-- TEXTO APRESENTADO --
--

Periferia empoderada: uma experiência com Paulo Freire e Augusto Boal numa escola pública do Rio de Janeiro
Gauthier Gauthier Figueiredo Netto  1@  
1 : Universidade de Tübingen

1 - Delimitação do tema 

 

“Vários outros mundos são possíveis”. 

Augusto Boal

 

A onda conservadora tomou conta da América Latina. Os antigos interesses neoliberais por matéria-prima, a manutenção de privilégios de uma pequena parcela da sociedade, os golpes de Estado, as repressões nas manifestações, a censura e os retrocessos de direitos conquistados têm posto a democracia em xeque. 

No Brasil, o senso comum, o ódio ao conhecimento e o descaso com as minorias provocaram uma erupção no país. A erupção fascista. O racismo, a homofobia, o feminicídio, o extermínio das lideranças indígenas e ambientais, o avanço das queimadas e a censura aos professores são alguns exemplos do estado de sítio que se encontra o país. 

Há tempos a atual oitava economia do planeta e a segunda em desigualdade social tem sofrido com essas questões. Os governos de esquerda deixaram brechas em diversos pontos, enriquecendo ainda mais os bancos e as grandes corporações, não realizando as reformas necessárias e contribuindo de forma direta e indireta pelo o que o Brasil se transformou hoje. Nas unidades de educação básica , movimentos como “Escolas sem partido” e ataques aos temas de estudos de gênero e culturas de matrizes africanas têm amordaçado e intimidado os professores.

Dentro da formação histórica e social brasileira temos ainda o holocausto indígena com o extermínio e a imposição da fé pelos colonizadores portugueses, além do período da escravidão, que até hoje perdura através do genocídio da população preta deixada às margens. Isso sem falar dos anos de chumbo. A ditadura militar, mais um momento de censura, tortura e morte, desta vez financiada pelos Estados Unidos, assassinou opositores e aniquilou a cultura, fechando teatros e perseguindo artistas e escritores. Caetano Veloso, Gilberto Gil, Chico Buarque, Caio Fernando Abreu, Paulo Freire e Augusto Boal precisaram se exilar nesse período.

Foram em épocas turbulentas como esta, de assassinatos e arbitrariedades no Brasil, que Paulo Freire desenvolveu a Pedagogia do Oprimido (PO) e Augusto Boal o Teatro do Oprimido (TO). A reflexão que este pré-projeto propõe se situa no debate sobre empoderamento e descolonização, na história das periferias cariocas, na estética da pedagogia e do teatro político através de um estudo das principais obras dos dois teóricos e a aplicação do Teatro do Oprimido, por meio de jogos teatrais e o teatro fórum numa escola pública da periferia do Rio de Janeiro.

--

-- DADOS FORNECIDOS --

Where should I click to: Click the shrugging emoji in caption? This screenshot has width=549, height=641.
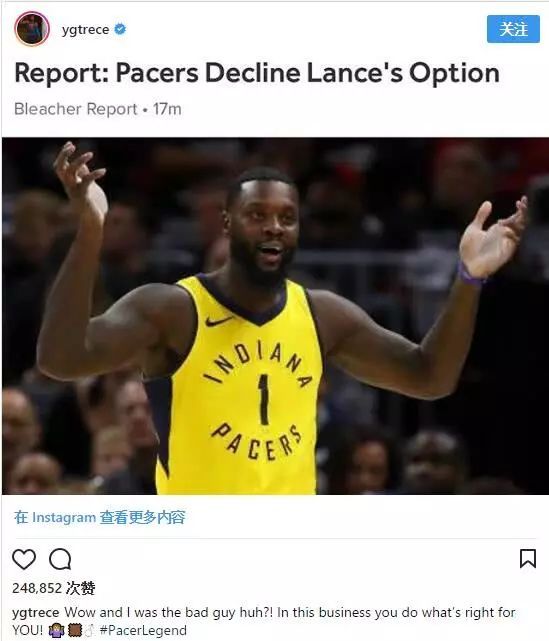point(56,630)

--

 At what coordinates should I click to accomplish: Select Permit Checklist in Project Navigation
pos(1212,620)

--

-- OBJETIVOS --
a) Traduza para o inglês a frase "A onda conservadora tomou conta da América Latina.", do texto apresentado.
b) Reproduza sem alterações o trecho do texto apresentado que vai de "1 - Delimitação" até "encontra o país.".

-- RESPOSTAS POR TAREFA --
a) The conservative wave has taken over Latin America.

b)
1 - Delimitação do tema 

 

“Vários outros mundos são possíveis”. 

Augusto Boal

 

A onda conservadora tomou conta da América Latina. Os antigos interesses neoliberais por matéria-prima, a manutenção de privilégios de uma pequena parcela da sociedade, os golpes de Estado, as repressões nas manifestações, a censura e os retrocessos de direitos conquistados têm posto a democracia em xeque. 

No Brasil, o senso comum, o ódio ao conhecimento e o descaso com as minorias provocaram uma erupção no país. A erupção fascista. O racismo, a homofobia, o feminicídio, o extermínio das lideranças indígenas e ambientais, o avanço das queimadas e a censura aos professores são alguns exemplos do estado de sítio que se encontra o país.